Immobility in the tail suspension test and anxiety-like behavior in the open-field test, but not in the light/dark transition test, could be explained by paternal aging because a literature reports that immobile time in the forced swim test and time of open-arm in the elevated plus maze are decreased in offspring born to aged father [47]. In contrast, hyper locomotion and increased locomotion speed seem to be more complex and unexplained by a simple influence of Pax6 haploinsufficiency or paternal aging. Although previous reports revealed that locomotion activity did not change in offspring born from young or aged father [46, 47], paternal aging induced hyper locomotion only in Sey/+ offspring, but not in WT littermates. Hyperactivity is not reported in rSey2/+, in which the father’s age was not considered [37]. In the present study, Sey/+ mice exhibited no abnormality in social behavior, fear memory formation and sensorimotor gating. In addition, decreased vocalization seemed to be dominantly observed in male pup (now shown here). In our previous analyses, rSey2/+ rats exhibits abnormal social behavior, i.e. more aggression and less following, in the reciprocal social interaction test, decreased fear memory in the cue-dependent fear conditioning test, and the less number of maternal-separation induced USV calls only in females. The discrepancy in the behavior phenotypes might be attributed to species difference besides the methodological differences. Alternatively, Pax6 protein is undetectable in rSey2/+ rats, while truncated Pax6 protein is expressed in the developing brain of Sey/+ mice [57]. If the abnormal Pax6 remains in the brain of Sey/+ mice, this could function as a dominant active molecule. Another difference is the involvement of IVF in the current study in mice. We do not think that IVF itself may affect offspring’s behavior based on our already accumulated experience in RIKEN BRC. However, we would like to further analyze behavior phenotypes of Sey/+ mice generated by natural mating.

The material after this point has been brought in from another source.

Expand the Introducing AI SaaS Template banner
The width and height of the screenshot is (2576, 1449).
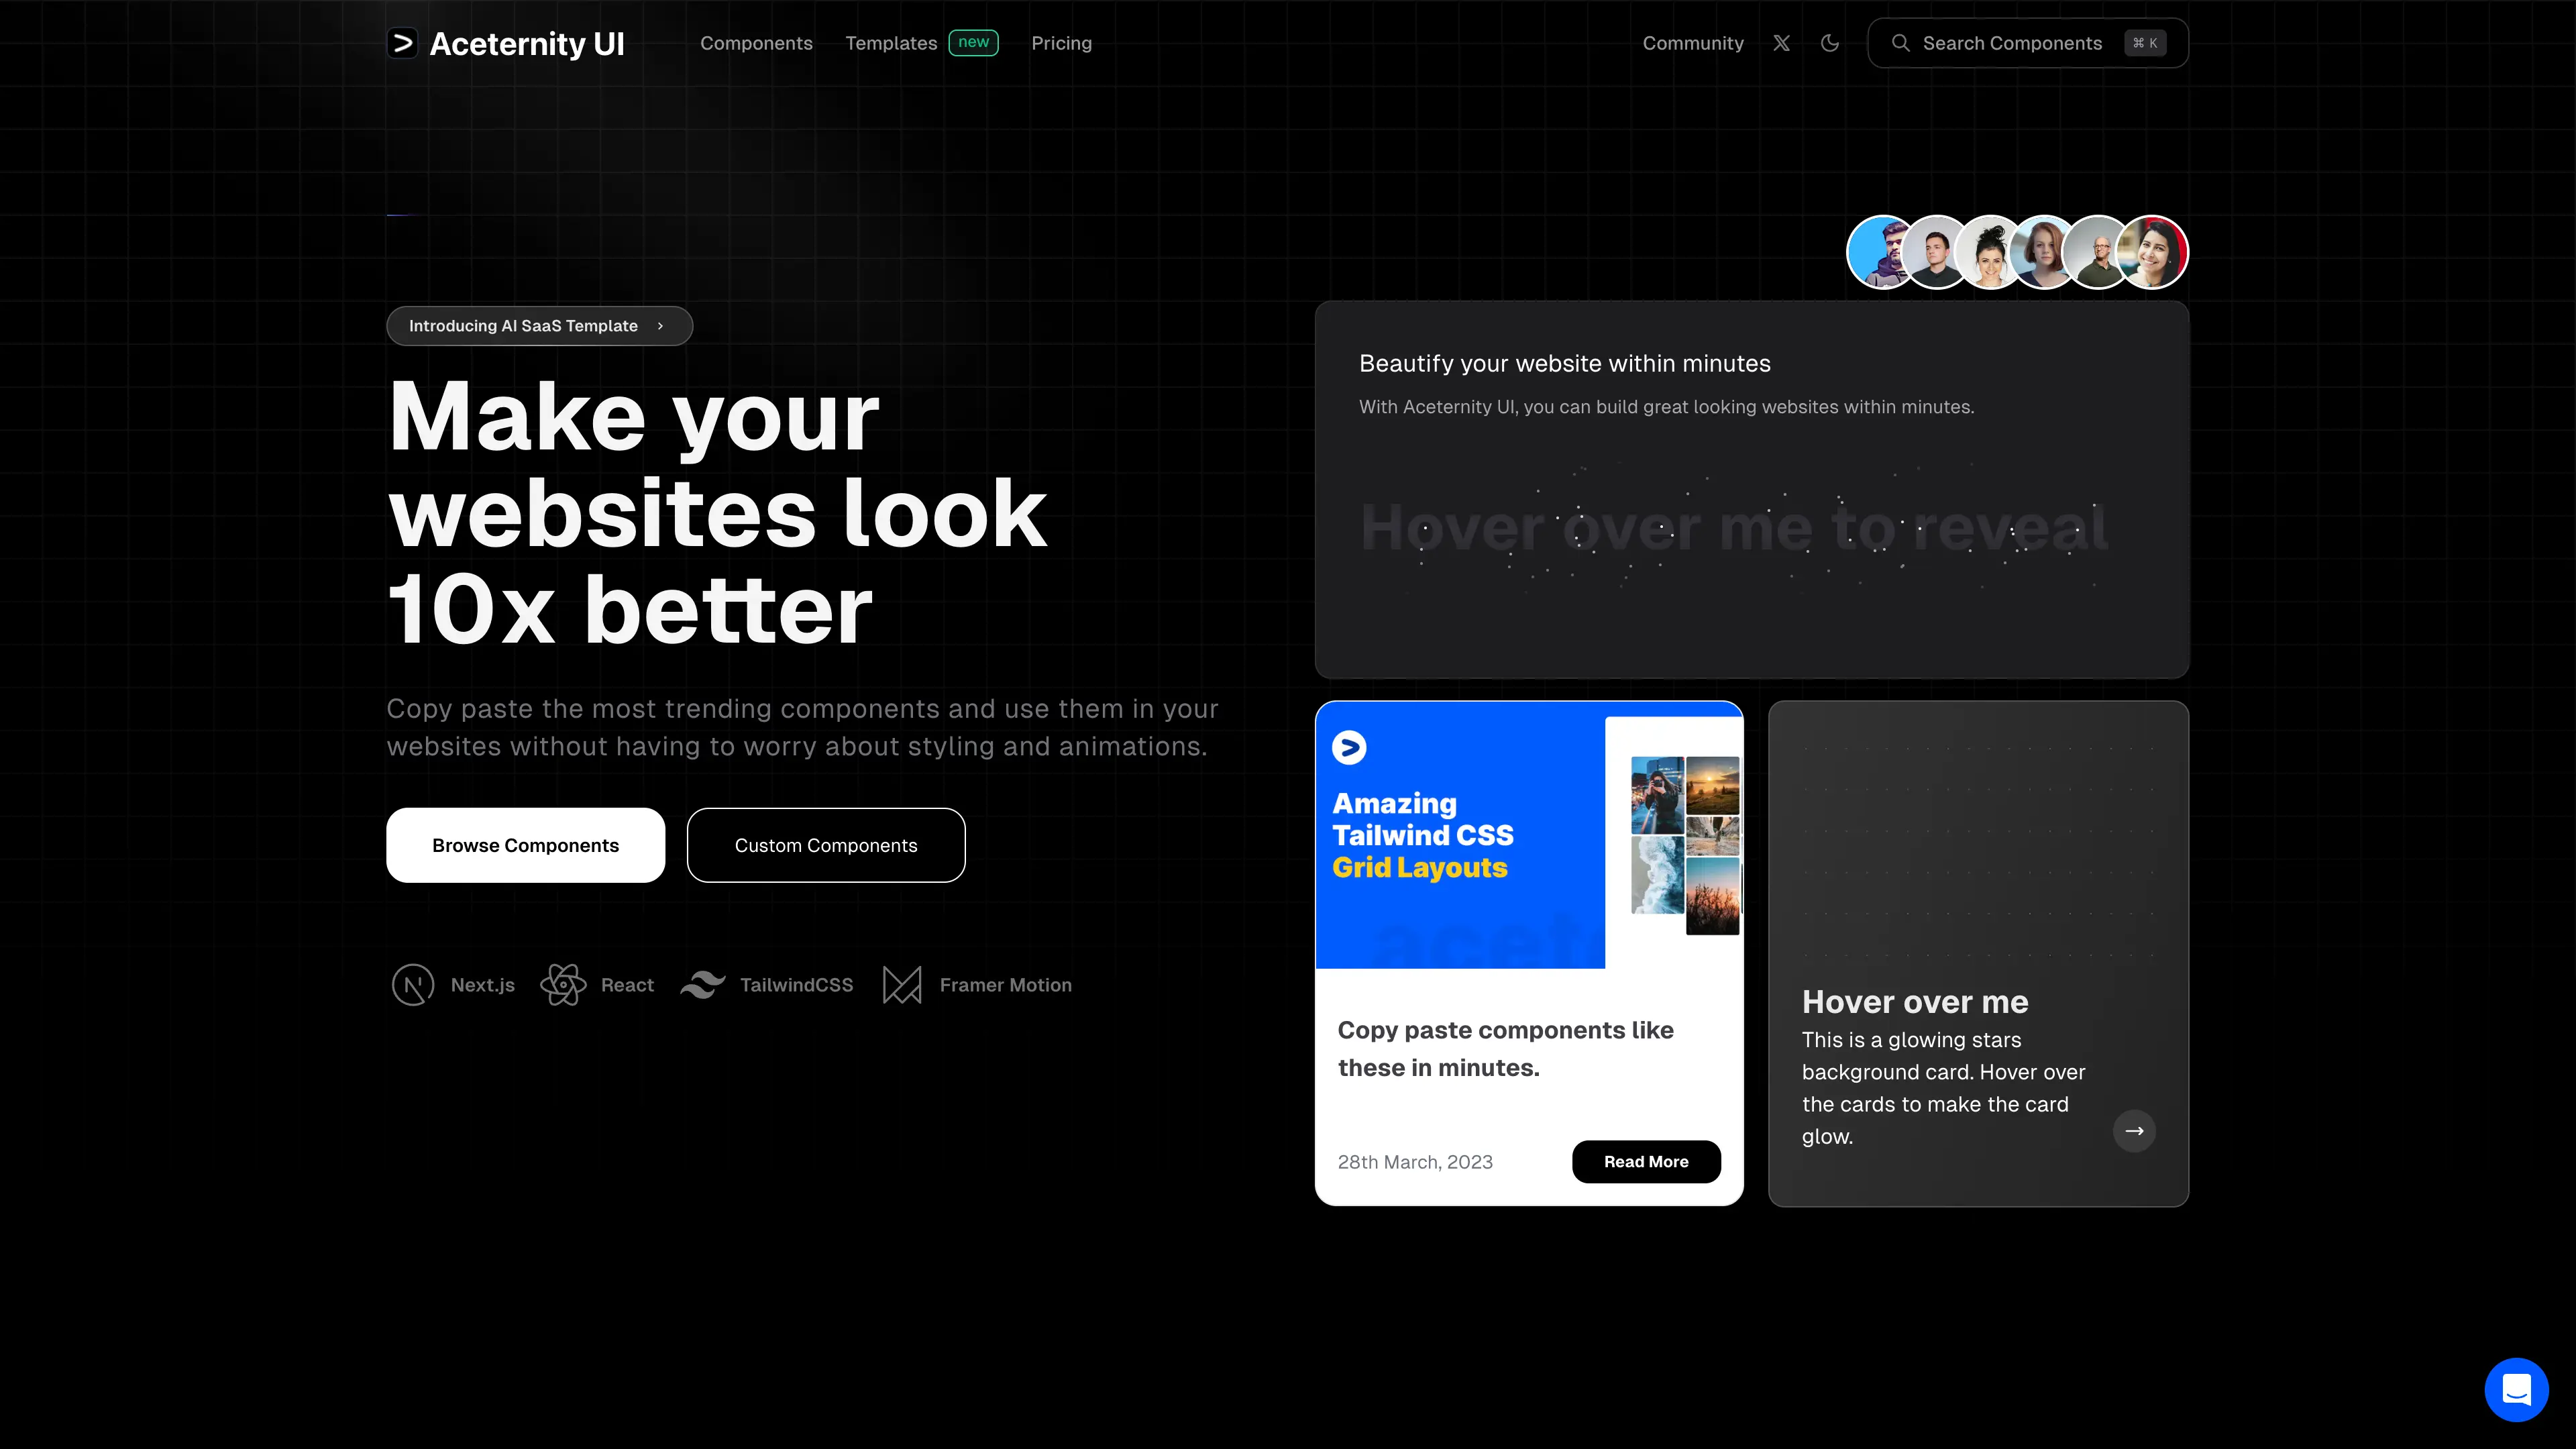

Taking together, some phenotypes observed in Sey/+ mice could only be induced in combination of a genetic risk and an environmental risk (e.g., paternal aging). This is a novel aspect that deserves a particular attention in studying animal behaviors; we need to consider father’s age, not only the mother’s, when we conduct behavior analyses to model disease traits.

In this study, we applied IVF to exclude the paternal effect on offspring, since the presence of male mice during gestation can influence fetal development through intrauterine signals such as hormones, immune factors, nutrients and odors [58, 59]. There are several reports pointing out that IVF may relate with abnormal emotional behaviors in adult mouse offspring [6064]. In this study, Sey/+ mice born from IVF showed decreased USV vocalizations and less anxiety, which is similar to rSey2/+ rats born from natural mating [37]. The latter effect could be a consequence of species-specific differences in behavioral phenotypes. We should also continue to keep this potential confounding factor in mind in future studies.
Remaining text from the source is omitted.